Si
como afirmara de modo capital Juan Ramón Jiménez, el pueblo es el origen de
toda poesía, aunque para certificar determinados menesteres de ese pueblo se exija
de la complicada localización sentimental del mismo, no hay duda de que la fiestas de
Semana Santa en tanto que puesta en escena y representación, son florida y
sensitiva expresión poética del pueblo.
Si
no hubiera fiestas que secuenciaran el tiempo, la vivencia de este se haría
insoportable. Toda fiesta es una alteración espacio-temporal del entorno
social.
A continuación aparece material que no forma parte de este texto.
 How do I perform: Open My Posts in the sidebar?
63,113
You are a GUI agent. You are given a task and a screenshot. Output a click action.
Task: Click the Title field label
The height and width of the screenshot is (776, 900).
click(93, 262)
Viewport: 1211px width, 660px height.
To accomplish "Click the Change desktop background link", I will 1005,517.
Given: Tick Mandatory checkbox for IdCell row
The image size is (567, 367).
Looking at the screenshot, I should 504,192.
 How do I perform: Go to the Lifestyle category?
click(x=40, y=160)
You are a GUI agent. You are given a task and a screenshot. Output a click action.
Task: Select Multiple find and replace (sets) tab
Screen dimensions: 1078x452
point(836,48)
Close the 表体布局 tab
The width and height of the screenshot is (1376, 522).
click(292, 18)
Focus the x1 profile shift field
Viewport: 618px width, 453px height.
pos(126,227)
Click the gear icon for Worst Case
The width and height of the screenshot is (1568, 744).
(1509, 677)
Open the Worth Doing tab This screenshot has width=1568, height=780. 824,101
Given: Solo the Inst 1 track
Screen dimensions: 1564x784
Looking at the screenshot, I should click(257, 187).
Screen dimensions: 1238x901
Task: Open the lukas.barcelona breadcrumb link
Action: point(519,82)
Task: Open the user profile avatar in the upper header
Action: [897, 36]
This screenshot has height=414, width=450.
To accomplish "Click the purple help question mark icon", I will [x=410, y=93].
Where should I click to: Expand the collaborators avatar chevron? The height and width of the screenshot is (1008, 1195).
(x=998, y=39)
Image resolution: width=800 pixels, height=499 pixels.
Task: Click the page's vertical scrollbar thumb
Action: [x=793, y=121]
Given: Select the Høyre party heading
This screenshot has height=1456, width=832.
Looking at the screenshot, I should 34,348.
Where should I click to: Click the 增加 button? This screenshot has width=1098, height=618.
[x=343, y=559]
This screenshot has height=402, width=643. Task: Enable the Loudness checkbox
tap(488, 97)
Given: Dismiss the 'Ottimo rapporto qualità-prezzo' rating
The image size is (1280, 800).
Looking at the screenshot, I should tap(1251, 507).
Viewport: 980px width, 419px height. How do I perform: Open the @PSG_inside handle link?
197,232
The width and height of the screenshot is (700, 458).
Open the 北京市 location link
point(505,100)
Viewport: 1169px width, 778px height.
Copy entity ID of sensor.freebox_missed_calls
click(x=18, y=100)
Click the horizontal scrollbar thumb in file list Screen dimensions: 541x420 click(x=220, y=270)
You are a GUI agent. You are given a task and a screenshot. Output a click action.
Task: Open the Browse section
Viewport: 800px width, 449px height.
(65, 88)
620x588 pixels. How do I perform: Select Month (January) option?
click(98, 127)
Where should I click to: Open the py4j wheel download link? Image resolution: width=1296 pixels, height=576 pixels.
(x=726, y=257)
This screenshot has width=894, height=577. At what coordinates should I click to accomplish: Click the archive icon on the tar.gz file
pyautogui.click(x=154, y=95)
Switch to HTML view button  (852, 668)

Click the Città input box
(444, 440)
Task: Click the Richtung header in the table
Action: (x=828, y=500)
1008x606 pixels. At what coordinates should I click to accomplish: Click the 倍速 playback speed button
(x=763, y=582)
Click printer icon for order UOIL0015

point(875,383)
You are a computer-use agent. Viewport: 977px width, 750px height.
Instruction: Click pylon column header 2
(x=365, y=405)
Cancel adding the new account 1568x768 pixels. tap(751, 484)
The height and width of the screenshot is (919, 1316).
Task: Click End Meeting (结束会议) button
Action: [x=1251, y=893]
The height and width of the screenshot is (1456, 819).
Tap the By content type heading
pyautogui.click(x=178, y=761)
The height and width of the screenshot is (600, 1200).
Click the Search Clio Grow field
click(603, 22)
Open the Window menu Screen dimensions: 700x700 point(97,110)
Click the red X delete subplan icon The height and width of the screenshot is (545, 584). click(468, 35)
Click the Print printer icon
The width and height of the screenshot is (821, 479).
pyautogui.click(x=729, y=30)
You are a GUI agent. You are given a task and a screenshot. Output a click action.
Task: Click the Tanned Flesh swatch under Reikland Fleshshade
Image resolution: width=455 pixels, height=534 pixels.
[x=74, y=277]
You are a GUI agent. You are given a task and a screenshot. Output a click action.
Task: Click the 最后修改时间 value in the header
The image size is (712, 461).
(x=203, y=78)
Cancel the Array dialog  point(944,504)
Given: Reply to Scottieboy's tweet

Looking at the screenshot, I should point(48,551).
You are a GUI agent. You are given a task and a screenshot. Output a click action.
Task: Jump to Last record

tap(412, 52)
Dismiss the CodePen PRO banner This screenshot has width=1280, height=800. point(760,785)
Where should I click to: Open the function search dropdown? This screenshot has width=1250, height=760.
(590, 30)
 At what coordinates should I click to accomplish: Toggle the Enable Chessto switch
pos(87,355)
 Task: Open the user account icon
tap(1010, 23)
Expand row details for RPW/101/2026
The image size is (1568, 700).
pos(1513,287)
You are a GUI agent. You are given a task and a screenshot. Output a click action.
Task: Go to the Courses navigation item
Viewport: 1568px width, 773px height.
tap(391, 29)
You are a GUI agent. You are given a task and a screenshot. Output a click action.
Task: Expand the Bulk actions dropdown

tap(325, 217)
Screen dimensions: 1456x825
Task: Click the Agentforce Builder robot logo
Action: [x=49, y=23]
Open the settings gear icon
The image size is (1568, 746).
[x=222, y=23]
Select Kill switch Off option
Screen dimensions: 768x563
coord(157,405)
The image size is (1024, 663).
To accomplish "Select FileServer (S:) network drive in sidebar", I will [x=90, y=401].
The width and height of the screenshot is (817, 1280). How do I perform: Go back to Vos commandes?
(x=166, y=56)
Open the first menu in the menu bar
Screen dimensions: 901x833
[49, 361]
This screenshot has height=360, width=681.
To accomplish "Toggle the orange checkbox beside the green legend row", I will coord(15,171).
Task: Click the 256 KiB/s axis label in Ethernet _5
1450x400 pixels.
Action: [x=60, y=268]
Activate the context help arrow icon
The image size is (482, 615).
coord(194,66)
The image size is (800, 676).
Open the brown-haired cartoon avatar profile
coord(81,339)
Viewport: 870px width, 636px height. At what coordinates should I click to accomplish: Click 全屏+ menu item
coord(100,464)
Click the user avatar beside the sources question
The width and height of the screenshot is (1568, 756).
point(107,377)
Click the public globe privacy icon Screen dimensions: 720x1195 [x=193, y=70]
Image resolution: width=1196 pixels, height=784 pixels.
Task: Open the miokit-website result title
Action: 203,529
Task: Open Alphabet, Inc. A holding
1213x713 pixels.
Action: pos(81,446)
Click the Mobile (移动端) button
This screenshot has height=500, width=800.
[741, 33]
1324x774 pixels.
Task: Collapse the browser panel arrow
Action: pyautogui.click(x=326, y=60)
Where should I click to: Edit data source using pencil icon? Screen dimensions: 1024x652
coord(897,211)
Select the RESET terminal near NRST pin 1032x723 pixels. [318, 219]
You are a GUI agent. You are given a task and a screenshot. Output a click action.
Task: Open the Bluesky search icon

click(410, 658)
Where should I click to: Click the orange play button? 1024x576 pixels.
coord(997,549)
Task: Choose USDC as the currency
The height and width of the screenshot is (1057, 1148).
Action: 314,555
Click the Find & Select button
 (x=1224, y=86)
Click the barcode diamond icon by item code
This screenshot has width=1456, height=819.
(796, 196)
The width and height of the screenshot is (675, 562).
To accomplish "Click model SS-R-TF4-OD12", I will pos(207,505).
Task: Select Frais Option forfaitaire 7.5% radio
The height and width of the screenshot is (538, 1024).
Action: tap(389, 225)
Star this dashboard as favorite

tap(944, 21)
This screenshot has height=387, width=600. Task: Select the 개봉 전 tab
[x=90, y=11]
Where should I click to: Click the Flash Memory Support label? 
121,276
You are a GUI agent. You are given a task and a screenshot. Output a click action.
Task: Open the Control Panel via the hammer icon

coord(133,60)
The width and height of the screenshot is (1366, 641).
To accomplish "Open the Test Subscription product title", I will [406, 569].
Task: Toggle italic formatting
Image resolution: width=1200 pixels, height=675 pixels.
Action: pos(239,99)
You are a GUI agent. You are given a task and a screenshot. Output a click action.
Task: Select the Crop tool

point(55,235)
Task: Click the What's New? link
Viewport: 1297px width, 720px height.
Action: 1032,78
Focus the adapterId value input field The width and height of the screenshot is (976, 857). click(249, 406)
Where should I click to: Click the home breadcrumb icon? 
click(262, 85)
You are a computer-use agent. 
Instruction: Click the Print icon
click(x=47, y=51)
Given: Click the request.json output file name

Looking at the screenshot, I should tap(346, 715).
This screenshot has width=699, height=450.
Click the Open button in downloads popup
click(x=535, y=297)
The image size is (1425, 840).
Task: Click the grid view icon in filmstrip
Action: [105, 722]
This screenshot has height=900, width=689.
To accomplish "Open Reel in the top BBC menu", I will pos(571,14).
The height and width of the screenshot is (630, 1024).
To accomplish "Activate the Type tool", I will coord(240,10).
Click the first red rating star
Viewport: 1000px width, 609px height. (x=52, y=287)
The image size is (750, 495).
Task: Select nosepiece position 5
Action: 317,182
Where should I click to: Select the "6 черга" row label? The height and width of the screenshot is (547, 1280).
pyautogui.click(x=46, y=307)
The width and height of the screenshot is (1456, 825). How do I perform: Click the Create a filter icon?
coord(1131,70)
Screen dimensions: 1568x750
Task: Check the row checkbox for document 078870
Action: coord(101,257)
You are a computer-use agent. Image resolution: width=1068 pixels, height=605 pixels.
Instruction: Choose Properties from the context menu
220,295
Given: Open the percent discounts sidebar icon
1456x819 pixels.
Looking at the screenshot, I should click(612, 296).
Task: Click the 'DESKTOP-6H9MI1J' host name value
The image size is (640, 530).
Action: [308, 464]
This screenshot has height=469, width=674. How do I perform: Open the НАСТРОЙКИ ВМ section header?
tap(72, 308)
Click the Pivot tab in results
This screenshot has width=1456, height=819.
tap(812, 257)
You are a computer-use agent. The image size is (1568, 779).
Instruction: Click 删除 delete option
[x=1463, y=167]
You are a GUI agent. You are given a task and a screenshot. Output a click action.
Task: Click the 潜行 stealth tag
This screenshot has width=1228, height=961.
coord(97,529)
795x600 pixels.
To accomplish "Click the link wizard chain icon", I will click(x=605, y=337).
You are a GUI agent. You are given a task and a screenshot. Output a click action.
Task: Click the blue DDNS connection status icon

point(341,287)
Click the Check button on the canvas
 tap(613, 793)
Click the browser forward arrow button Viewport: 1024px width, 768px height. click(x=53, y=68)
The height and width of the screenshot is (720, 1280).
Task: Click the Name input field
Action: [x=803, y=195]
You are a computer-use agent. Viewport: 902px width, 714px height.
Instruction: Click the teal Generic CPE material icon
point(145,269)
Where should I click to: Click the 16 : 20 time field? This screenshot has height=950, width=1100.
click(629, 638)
Mientras que en las Navidades se festeja más la intimidad y el
recogimiento y fluyen los regalos, durante la Semana Santa es el espacio
exterior, la calle, lo que es tomado por la comunidad y el regalo general es
ese ambiente de sosegado esparcimiento que bautiza la primavera. Y esta
combinación es aprovechada doblemente. Los nardos y claveles que
adornan algunos pasos de Semana Santa corroboran, más allá de la convergencia
de la estación del año con la efeméride sagrada, el albor del mensaje: la
vinculación de Cristo a la Primavera, es decir, a la emergencia de un Tiempo
Nuevo. Qué grato resulta que todo este simbolismo disfrute de una puesta en
escena tan laboriosa como indefectible.
He
visto estos días de fiesta a madres con sus hijos pequeños entusiasmarse ante
el brillo sonoro de las bandas musicales, a un grupo de ecuatorianos
santiguarse con estremecido decoro ante el paso de las imágenes, a la gente, en
general, guardar silencio cuando se le pedía hacerlo. No sé, pero que delicadas consideraciones de
respeto y dignidad se den en plena calle, aunque se prevean dentro de unos
ritos y sólo se produzcan periódicamente, creo que es algo que hay que valorar.
Quiere esto decir que somos capaces de mejorar el ambiente convivencial y provocar sutilezas comunicativas, que
disponemos de la suficiente educación como para evaluar el discurrir público de
los símbolos.
Y
a propósito de símbolos: nada más alucinógeno y barroco que un paso de Semana Santa.